Social tools were developed by the founders of ArmchairGM, Aaron Wright, David Pean, Dan Lewis and Rob Lefkowitz. Then Wikia bought ArmchairGM and hired its developers. Soon enough the magazine-style wikis were launched. Magazine wikis were wikis with social tools and each had its own, unique skin. Gaming.Wikia's was the best, no doubt — it was much like ArmchairGM's current default skin, only darker.
In late 2007, it seems that Wikia started pulling the plug on the magazine wikis. By 2008 there were no magazine wikis left, all of them had been converted into ordinary, plain Wikia wikis.

However, the social tools saw a second coming: Halopedia, a wiki about the popular Halo game series, was converted into a social wiki — complete with picture games, polls, quizzes and everything! I remember when that happened; I was helping the ArmchairGM developers in debugging the 'new' Halopedia.

In February 2008, SocialProfile was released, after I had requested it. At this point, it was lacking some essential features, such as the point system and the special page to remove other users' avatars (Special:RemoveAvatar). But...it was there. Completely open-source. You have to remember that back in 2008, Wikia wasn't an open-source project.

After this, a couple other wikis also got the Halo treatment: GamerGear, a wiki about PC and console gaming gear, Grand Theft Wiki, a wiki about the Grand Theft Auto game series and FFXIclopedia, a wiki about the Final Fantasy XI massively multiplayer online role-playing game (MMORPG).

The present of social tools


The ArmchairGM developers have either left Wikia voluntarily or been laid off, which, according to Wikia, means that there's nobody who knows the code.

Halopedia, GamerGear, Grand Theft Wiki and FFXIclopedia are still running social tools.
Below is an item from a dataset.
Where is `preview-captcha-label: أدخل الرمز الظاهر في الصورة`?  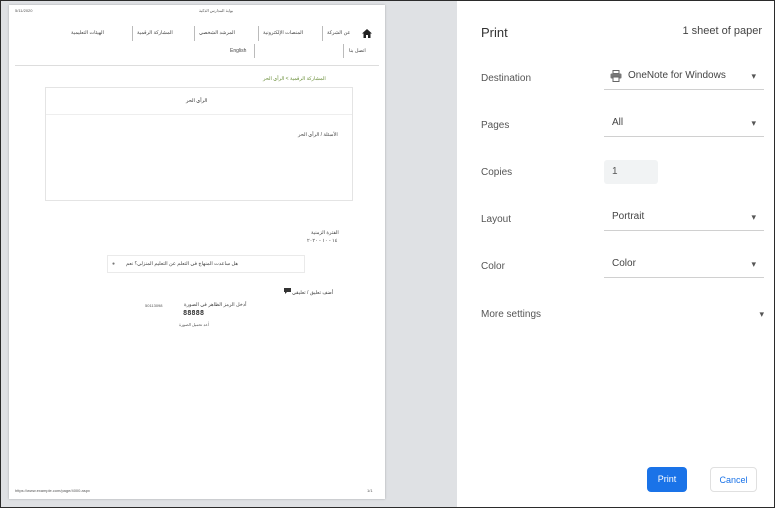
preview-captcha-label: أدخل الرمز الظاهر في الصورة is located at coordinates (216, 305).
Halopedia held two important votes in this January. As a result, polls, quizzes, picture games and social userboxes were turned off for Halopedia. Poll namespace extension is still enabled for Grand Theft Wiki, but it doesn't work — try clicking on one of the options of some poll and you'll see what I mean.

The future of social tools


I'm still the (un)official lead developer of SocialProfile extension, and I have no plans whatsoever to quit. Just yesterday Bryan, a fellow MediaWiki developer, fixed bug #22598 — now users using MediaWiki 1.16 or latest trunk can again upload their avatars.
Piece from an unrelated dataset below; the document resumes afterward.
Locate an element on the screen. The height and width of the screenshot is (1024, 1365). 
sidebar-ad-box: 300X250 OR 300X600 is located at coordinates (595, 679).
I'm hoping to have more social features cleaned up by the end of the year. Namely, Comments, FanBoxes (social userboxes), LinkFilter, PictureGame, PollNY and QuizGame.

It will be a time-consuming task, I'm sure of that. But then again, I also believe in open source. I know that the social tools are a succeess, and so do the users. After all, what else explains that there are 4 archives of questions from users regarding this extension? :-)

2 comments:

j said...

I have an experiment in adding social profile to an educational wiki
at http://lawtalk.org.uk/mediawiki/index.php/Main_Page for language learners in a specialised field...
the idea seems very promising, thanks.

Vietbio said...

I would like to invite you to check our site where we succeed to harmonize socialprofile extension together with our developed social foot panel.

http://tusach.thuvienkhoahoc.com/wiki/

PS. Unfortunately, it is in Vietnamese but you still can experiment site functions, I guess.